Spór o to ilu żołnierzy powinno być w Dar Furze nie pomoże rozwiązać problemów, z którymi zmagają się wygnani z własnych domów Darfurczycy. Sytuacja w zamieszkanym przez nich regionie jest wciąż bardzo trudna, i jedynymi, względnie bezpiecznymi miejscami są obozy dla uchodźców, chociaż i one nie dają stuprocentowej gwarancji bezpieczeństwa.

Darfurczycy wciąż czekają na pokój. Tyle, że ONZ i Unia Afrykańska (UA), które tworzą wspólną misję w Dar Furze mogą im tylko powiedzieć, żeby czekali. Kiedyś nadejdzie więcej błękitnych hełmów. Teraz Darfurczycy wiedzą, że siły pokojowe nie są w stanie zapewnić im bezpieczeństwa i coraz częściej to właśnie żołnierze tych sił wymagają ochrony.

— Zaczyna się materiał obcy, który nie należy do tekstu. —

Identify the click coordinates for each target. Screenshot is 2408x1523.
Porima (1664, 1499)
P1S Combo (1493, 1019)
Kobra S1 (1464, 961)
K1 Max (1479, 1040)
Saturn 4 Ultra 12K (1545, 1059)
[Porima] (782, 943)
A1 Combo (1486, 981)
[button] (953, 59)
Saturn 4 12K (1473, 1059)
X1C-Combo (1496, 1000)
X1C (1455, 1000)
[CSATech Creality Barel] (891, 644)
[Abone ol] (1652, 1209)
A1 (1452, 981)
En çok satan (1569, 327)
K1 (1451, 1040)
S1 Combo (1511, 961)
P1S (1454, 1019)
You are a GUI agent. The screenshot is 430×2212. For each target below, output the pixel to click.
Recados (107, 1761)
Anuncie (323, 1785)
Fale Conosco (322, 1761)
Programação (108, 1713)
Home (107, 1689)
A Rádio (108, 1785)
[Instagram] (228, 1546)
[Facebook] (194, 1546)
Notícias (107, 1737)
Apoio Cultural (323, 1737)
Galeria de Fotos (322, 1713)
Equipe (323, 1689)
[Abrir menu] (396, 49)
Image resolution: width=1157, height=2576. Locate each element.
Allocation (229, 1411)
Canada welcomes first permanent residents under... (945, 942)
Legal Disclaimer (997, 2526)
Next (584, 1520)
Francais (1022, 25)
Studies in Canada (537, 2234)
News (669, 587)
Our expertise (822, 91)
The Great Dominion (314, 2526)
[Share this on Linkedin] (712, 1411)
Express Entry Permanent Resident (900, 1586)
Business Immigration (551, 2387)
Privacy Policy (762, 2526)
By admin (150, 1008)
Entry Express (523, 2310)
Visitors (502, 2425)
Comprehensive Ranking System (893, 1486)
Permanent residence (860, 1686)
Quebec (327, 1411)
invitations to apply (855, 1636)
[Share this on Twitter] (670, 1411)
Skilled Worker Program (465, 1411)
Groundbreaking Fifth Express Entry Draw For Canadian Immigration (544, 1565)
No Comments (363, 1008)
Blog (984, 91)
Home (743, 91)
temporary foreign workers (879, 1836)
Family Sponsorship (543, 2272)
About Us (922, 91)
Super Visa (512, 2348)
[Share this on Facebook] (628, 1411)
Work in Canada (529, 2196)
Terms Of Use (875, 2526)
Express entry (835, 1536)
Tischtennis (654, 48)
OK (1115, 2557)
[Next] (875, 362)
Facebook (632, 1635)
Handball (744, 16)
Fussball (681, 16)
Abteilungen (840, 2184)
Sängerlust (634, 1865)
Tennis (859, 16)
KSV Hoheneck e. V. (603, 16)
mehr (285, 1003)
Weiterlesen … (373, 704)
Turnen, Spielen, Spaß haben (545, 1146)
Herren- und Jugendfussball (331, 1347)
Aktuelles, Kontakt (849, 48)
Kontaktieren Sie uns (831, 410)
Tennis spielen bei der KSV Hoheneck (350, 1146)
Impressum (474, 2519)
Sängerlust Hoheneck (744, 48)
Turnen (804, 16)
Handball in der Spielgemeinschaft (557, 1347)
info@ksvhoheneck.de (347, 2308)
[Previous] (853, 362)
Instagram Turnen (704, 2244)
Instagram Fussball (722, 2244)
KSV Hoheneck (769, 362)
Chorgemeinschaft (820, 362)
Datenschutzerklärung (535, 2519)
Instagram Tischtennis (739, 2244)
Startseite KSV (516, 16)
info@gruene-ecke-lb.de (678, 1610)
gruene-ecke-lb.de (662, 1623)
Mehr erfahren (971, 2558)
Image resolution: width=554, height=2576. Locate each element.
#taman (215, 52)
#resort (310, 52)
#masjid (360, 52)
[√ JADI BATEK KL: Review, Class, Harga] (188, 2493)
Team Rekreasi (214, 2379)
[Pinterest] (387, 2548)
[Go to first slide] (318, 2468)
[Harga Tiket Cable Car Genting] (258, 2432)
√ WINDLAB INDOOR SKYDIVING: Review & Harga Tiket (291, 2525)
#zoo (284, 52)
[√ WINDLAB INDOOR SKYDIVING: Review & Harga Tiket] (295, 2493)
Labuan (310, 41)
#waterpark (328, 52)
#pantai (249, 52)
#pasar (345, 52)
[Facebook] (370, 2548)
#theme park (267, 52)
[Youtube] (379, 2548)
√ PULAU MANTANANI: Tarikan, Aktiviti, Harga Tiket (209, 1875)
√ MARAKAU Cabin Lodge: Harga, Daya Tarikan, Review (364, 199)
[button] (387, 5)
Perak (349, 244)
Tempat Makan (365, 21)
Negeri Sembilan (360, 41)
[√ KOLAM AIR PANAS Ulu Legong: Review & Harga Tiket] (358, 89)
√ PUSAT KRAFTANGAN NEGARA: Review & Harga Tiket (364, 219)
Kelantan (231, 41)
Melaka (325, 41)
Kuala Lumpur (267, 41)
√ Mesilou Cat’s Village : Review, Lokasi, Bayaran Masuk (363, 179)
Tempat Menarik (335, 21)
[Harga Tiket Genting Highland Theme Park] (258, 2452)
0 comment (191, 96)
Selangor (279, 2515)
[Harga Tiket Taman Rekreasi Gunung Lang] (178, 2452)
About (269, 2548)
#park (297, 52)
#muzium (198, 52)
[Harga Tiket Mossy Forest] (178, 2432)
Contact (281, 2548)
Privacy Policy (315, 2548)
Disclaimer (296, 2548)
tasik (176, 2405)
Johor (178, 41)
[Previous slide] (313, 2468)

Konflikt w Dar Furze, który trwa już od 5 lat, nie daje nadziei na szybkie rozwiązanie. Jego początek był związany z buntem Darfurczyków przeciwko władzom w Chartumie, oskarżanym o marginalizację tego regionu Sudanu. Na kontekst polityczny, nałożył się kontekst rasowy. Oto naprzeciwko siebie stanęli afrykańscy – „czarni” – Sudańczycy i sudańscy Arabowie, którzy rządzą Sudanem – poza jego południową częścią – i wspierają arabskie milicje dżandźawidów, walczące z Darfurczykami.

Szacuje się, że w darfurskim konflikcie zginęło już ponad 300 tysięcy osób, a kolejne 2,5 miliona zostało wygnanych z własnych domów. Na opuszczone w ten sposób ziemie wchodzą nowi mieszkańcy, którzy próbują je zająć. Ale zanim to się stanie dochodzi do kolejnych walk, pomiędzy rywalizującymi ze sobą grupami, co sprawia, że konflikt w Dar Furze trwa dalej. A spirala przemocy wciąż się nakręca. Taki stan może potrwać jeszcze wiele lat.

A świat? Pomimo, że zrobił z Dar Furu najbardziej medialne humanitarne show, poza wysyłaniem kolejnych pracowników organizacji pomocowych, nie potrafi zrobić nic więcej. Amerykanie potępiają władze w Chartumie, ale nie czynią wiele z racji swojego zaangażowania w Afganistanie i Iraku. Natomiast Białoruś i Chiny nadal dostarczają broń Sudanowi, która później trafia na front walki z rebeliantami. I chyba dopiero, kiedy okazałoby się, że Bin Laden ukrywa się w Dar Furze, zainteresowanie tym miejscem wkroczyłoby na polityczne salony. Może wtedy ktoś zechciałby rozwiązać darfurską kwestię.